X is changing how its Privacy Policy describes the use of user data, and the update puts artificial intelligence training at the center of the shift. The social network, formerly Twitter, now says third-party collaborators may be able to use information from X for their own AI models unless users opt out.
The change matters because it extends the AI data question beyond X owner Elon Musk’s xAI and its Grok AI chatbot. According to the updated policy language, outside recipients may use shared information for independent purposes, including artificial intelligence training.
What X changed in its Privacy Policy
On Wednesday, X updated its Privacy Policy with new language in Section 3, titled Sharing Information. The added paragraph focuses on third-party collaborators and explains that user information may be shared or disclosed depending on a person’s settings or their own decision to share data.
The key passage says: “Third-party collaborators. Depending on your settings, or if you decide to share your data, we may share or disclose your information with third parties. If you do not opt out, in some instances the recipients of the information may use it for their own independent purposes in addition to those stated in X’s Privacy Policy, including, for example, to train their artificial intelligence models, whether generative or otherwise.”
That wording signals a broader data-sharing path than the one already associated with Grok. X owner Elon Musk trained xAI’s Grok AI chatbot on X user data, which led to an investigation by the EU’s lead privacy regulator. Before this update, the company had not amended its policy to say that X data might also be used by third parties.
The policy points users to X’s settings page, but it does not identify a specific place inside settings where people can disable this new kind of data-sharing. At the moment described in the source article, the Privacy and safety area lets users turn data-sharing on or off for xAI’s Grok and for other business partners.
The opt-out is central, but still unclear
The new policy language depends heavily on the idea that users can opt out. The practical issue is that the source article says X’s policy does not yet clearly show where that opt-out control lives for third-party AI collaborators.
The existing business partners setting is described as covering companies X may work with to run and improve its products. That description is not the same as saying data can go to other AI providers for their own independent model training.
One possible reason is timing. The updated privacy policy will not become effective until November 15. The source article notes that X could add the opt-out option by then.
For users, the plain-language takeaway is simple: the updated policy says data may be used by third parties for AI training unless the user opts out, but the exact setting path was not specified in the policy language described by the article.
Retention language also changed
X also removed older wording about how long it keeps certain user information. The deleted paragraph said X keeps user profile information and content for the duration of the account, and keeps other personally identifiable data collected through its products and services for a maximum of 18 months.

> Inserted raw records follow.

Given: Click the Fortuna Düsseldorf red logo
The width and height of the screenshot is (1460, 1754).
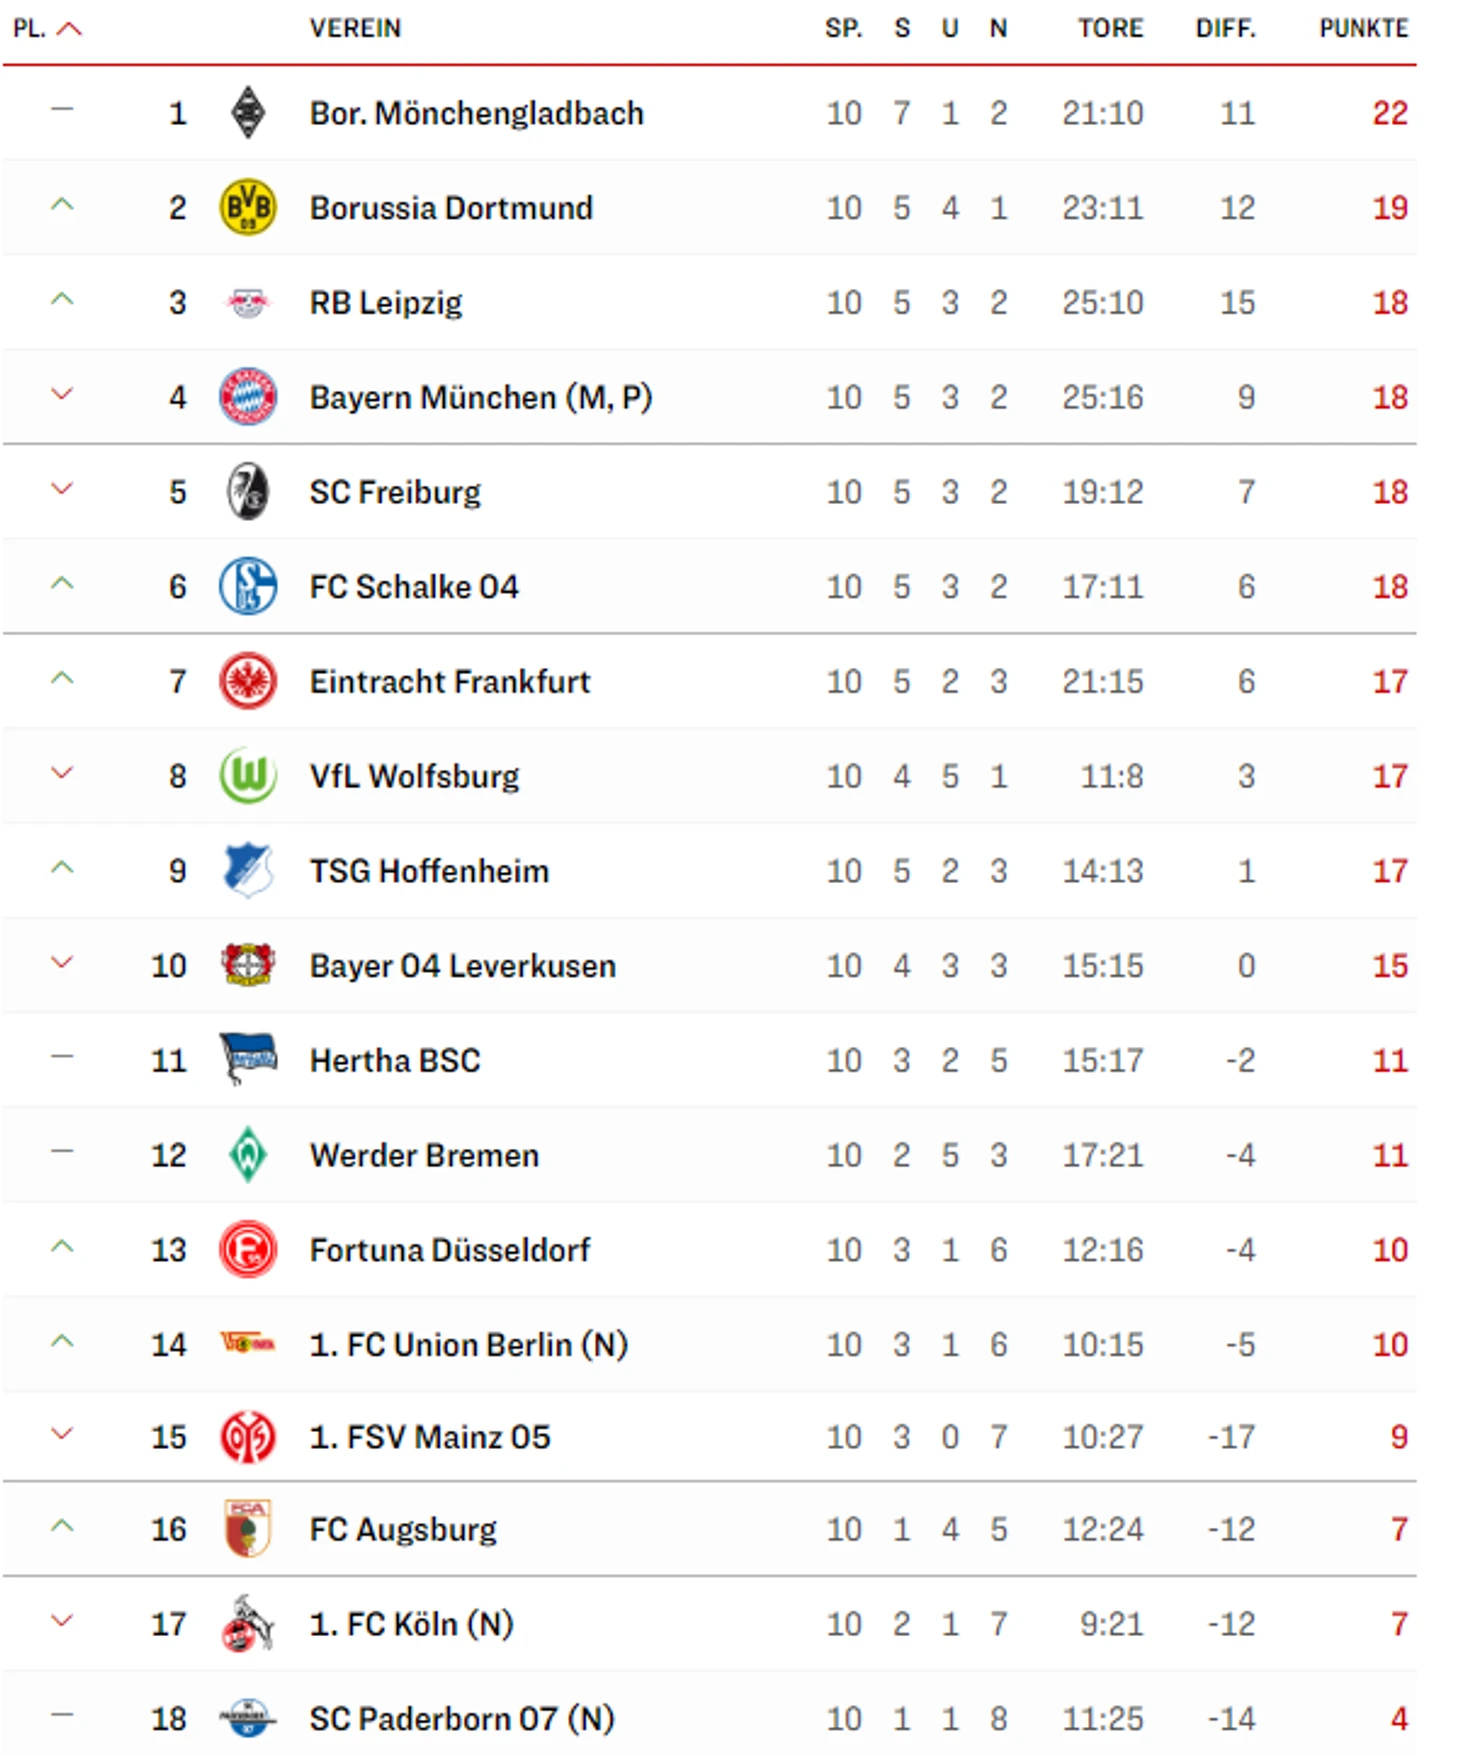Looking at the screenshot, I should point(247,1250).
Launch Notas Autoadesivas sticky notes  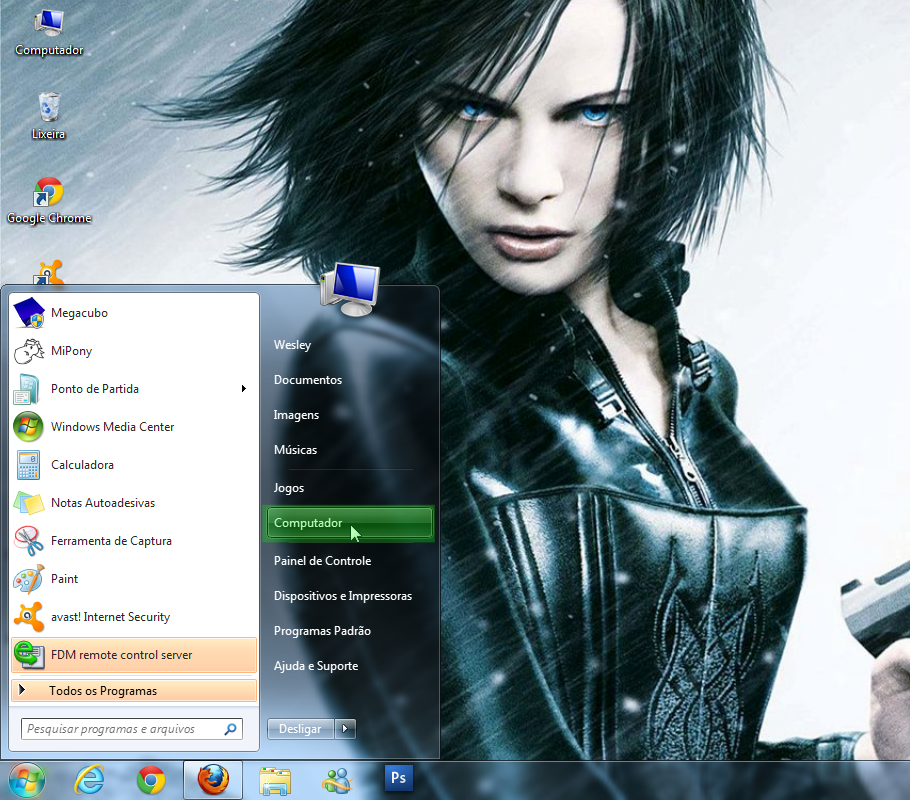click(x=102, y=503)
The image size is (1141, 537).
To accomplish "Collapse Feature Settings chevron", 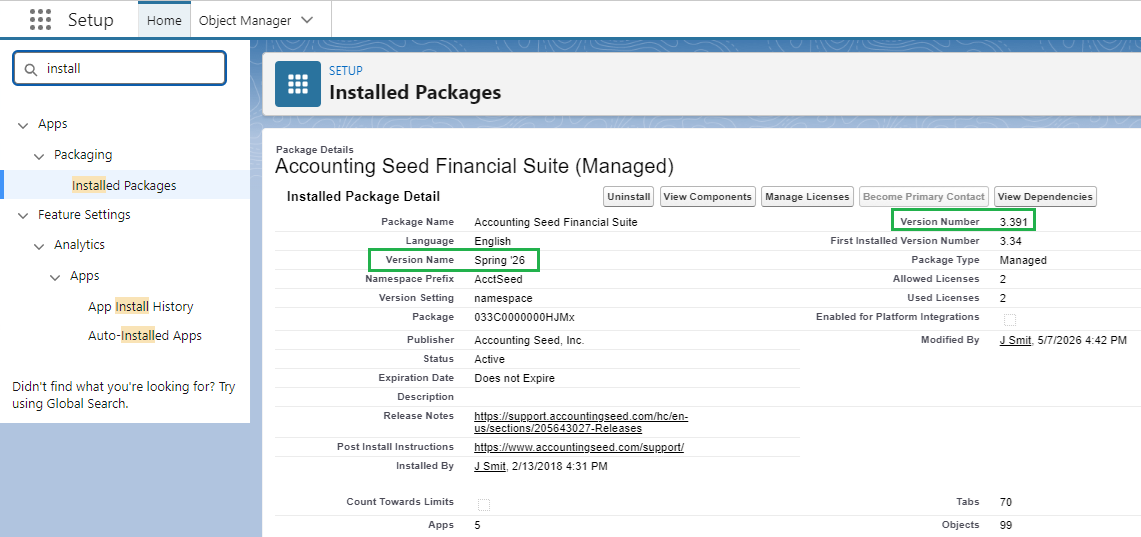I will (x=22, y=216).
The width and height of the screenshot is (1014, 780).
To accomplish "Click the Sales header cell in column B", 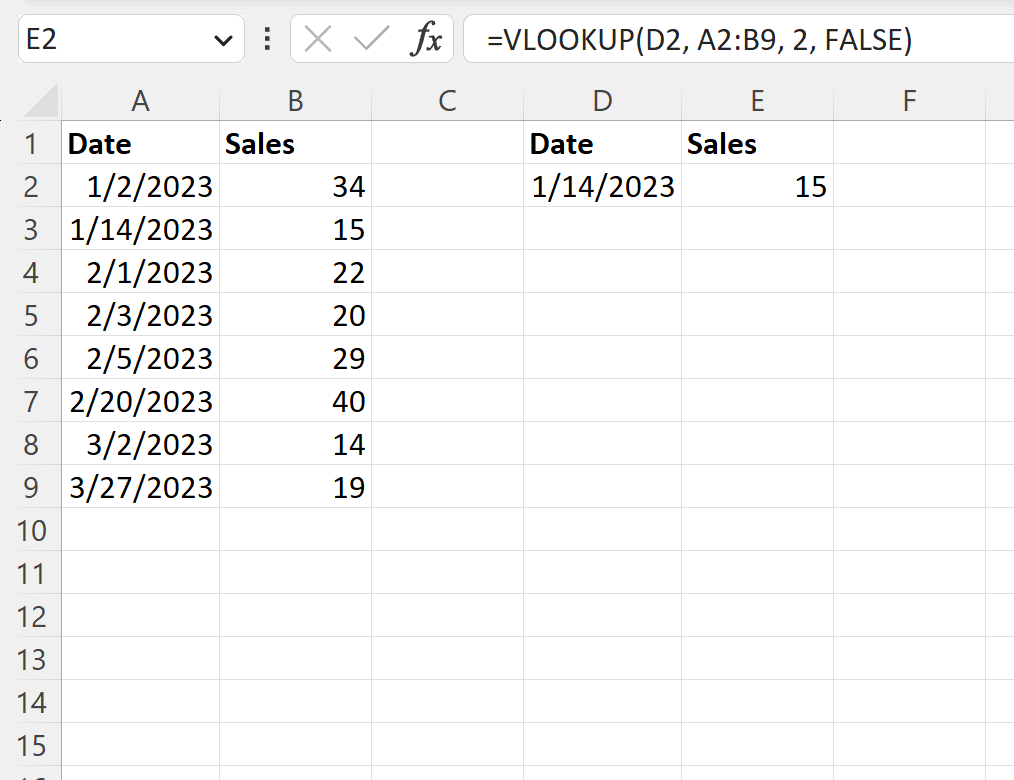I will coord(295,143).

The replacement language is broader. It says X keeps different types of information for different periods of time, based on how long the company needs to retain it to provide products and services, comply with legal requirements, and handle safety and security reasons.
The updated section gives an example involving usage information. It says content users post, and interactions with other people’s content, will be kept for the duration of the account or until the content is removed.
X also added a note about what can happen after public content is deleted or expires on X. The policy says search engines and other third parties may keep copies of posts for longer, based on their own privacy policies.
Data licensing and scraping sit on opposite sides of the update
The policy update suggests X is exploring data licensing as a new revenue stream for AI companies. The source article compares this direction to moves by Reddit and various media organizations, which have also looked at licensing data to AI companies.
At the same time, X added a new Liquidated Damages section to its updated Terms of Service. That section targets organizations that scrape X content at large scale.
The new terms say an organization will be liable for damages if it requests, views, or accesses more than 1,000,000 posts in any 24-hour period. X says the organization will be charged $15,000 USD per 1,000,000 posts. The covered posts include reply posts, video posts, image posts, and any other posts.
Together, the changes draw a sharper line around X data. The company is opening a policy route for approved third-party collaborators to use data, including for AI training, while also putting a price on large-scale scraping that happens outside its permitted channels.
Why the change matters for X
The move comes as X looks for new ways to generate revenue. The source article notes that advertiser withdrawals and boycotts, along with a subscription feature that has yet to take off, have left the company needing new ways to pay its bills.
That context helps explain why user data is now being framed as something that could support AI-related business relationships. For AI companies, social network posts can be useful because they reflect public conversation, reactions, and interactions. For X users, the update raises a direct privacy question: whether their posts and activity may help train models beyond X’s own products.
X did not respond to a request for comment, according to the source article. That leaves the policy language itself as the clearest available guide to what is changing before the November 15 effective date.